Results and Benefits
Modernizing infrastructure yields both immediate and strategic benefits. First, data integration: formerly isolated data and systems become connected. For example, after migrating to our unified cloud platform, a utility’s leadership could – for the first time – see operational KPIs and financial data side by side on a single dashboard, because the SAP and IoT data were now in one place. This enterprise-wide visibility leads to better decision making; managers are no longer “blind” to field operations, and operators can access business context for their decisions. Second, enablement of advanced analytics: a modern, cloud-based architecture is essentially a prerequisite for AI at scale. In the case above, once the data was in the cloud, the utility could start applying machine learning to predict maintenance needs and optimize operations – tasks that were impractical with the old setup. We see that cloud migration accelerates digital innovation: new analytics models, reports, and integrations can be developed and deployed much faster (in days rather than weeks) because the data is accessible and the environment is flexible.

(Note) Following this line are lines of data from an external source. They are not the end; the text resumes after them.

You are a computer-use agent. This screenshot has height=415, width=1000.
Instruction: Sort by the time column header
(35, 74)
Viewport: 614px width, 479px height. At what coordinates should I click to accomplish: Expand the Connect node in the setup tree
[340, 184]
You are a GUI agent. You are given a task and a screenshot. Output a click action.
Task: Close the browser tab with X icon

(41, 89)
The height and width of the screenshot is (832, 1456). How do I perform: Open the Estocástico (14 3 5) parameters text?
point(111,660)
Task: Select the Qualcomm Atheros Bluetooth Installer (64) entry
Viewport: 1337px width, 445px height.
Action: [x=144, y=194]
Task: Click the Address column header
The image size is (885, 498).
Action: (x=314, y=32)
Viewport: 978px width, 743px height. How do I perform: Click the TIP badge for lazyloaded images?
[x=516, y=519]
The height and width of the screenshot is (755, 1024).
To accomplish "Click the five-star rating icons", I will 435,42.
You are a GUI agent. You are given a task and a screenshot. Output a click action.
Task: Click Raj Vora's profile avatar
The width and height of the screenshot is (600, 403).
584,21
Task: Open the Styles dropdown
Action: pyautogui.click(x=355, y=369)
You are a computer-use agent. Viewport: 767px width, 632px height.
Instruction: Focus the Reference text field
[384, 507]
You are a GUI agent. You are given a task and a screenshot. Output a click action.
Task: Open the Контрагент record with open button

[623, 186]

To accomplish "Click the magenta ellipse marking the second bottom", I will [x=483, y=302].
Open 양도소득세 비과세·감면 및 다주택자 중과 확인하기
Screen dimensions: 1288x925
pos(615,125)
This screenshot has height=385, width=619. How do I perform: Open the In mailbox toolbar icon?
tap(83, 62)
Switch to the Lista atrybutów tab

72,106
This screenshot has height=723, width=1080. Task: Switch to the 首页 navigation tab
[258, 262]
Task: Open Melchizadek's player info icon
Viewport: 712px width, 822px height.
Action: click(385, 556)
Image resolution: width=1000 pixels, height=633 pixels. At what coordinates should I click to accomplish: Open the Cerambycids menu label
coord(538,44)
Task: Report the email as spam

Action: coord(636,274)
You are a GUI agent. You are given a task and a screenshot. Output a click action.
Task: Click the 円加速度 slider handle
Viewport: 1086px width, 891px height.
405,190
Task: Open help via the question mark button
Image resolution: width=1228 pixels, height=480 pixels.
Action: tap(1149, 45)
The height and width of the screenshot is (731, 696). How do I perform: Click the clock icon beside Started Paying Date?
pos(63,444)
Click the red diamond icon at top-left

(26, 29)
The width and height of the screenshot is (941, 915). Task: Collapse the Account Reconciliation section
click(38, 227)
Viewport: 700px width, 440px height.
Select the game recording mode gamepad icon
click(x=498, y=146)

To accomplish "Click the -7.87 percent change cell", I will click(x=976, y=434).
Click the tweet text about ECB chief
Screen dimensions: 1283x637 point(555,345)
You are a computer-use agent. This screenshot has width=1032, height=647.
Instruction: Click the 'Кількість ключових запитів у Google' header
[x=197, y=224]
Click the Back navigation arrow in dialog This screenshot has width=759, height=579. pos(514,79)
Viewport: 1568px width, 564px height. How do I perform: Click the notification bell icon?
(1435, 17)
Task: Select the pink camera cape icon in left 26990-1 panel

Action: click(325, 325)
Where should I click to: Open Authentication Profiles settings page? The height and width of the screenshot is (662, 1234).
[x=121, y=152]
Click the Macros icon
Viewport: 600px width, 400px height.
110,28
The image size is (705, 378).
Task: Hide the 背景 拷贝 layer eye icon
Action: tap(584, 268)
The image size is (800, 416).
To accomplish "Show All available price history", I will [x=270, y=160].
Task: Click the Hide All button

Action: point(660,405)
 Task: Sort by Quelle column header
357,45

Another benefit is performance and scalability. Reports that used to take hours on legacy systems can run in seconds or minutes on a modern cloud database. Users can query and analyze data without crashing systems. And as your business grows (more assets, sensors, and transactions), the cloud infrastructure scales on-demand without large capital investments in hardware. Maintenance of the systems becomes easier too – no more dealing with aging servers or outdated software patches; cloud services are automatically kept up-to-date, freeing your IT team from heavy upkeep.
Use Case: Enterprise Cloud Migration & OT/IT Convergence
A large utility company partnered with us to modernize its data infrastructure as part of a digital transformation. They had a complex on-premises SAP system handling operational data and reports, and separately, thousands of sensor data points from SCADA systems that were not being fully utilized. We helped migrate all SAP business logic (data warehouse and reporting layers) to a cloud-based analytics stack. Using Azure cloud tools, we set up automated pipelines that pull data from operational systems (like SAP and the SCADA historian) into a unified cloud data lake in near real-time. Once in the cloud, this integrated dataset allowed the utility to develop new capabilities: for instance, they built AI models to predict pipeline leakage risk by correlating pressure sensor trends with maintenance records – something previously impossible when SCADA and SAP data were separate. After migration, the utility’s management noted a remarkable improvement in agility: generating a system-wide performance report used to be a tedious process involving multiple legacy tools; now they have interactive dashboards that refresh automatically with live data. The IT team found that changes which once took weeks (e.g. modifying a data schema or adding a new data source) could be done in days, thanks to the flexibility of cloud services. This modernization was executed with careful planning to avoid disruption – legacy and new systems ran in parallel until cutover, and data consistency was validated at each step. In the end, the company gained a future-proof foundation for AI and IoT: by consolidating outdated systems into a cloud platform and converging OT/IT data, they unlocked capabilities like predictive analytics on their combined data and improved operational efficiency across the board.
Through infrastructure modernization, we prepare your organization for the future. By adopting cloud and modern integration, you gain a platform for AI, IoT, and scalability that will serve you for the next decade and beyond. Whether it’s migrating legacy enterprise software to the cloud or upgrading the digital infrastructure of a power plant, we ensure the transition is smooth and delivers tangible improvements in insight, agility, and cost efficiency.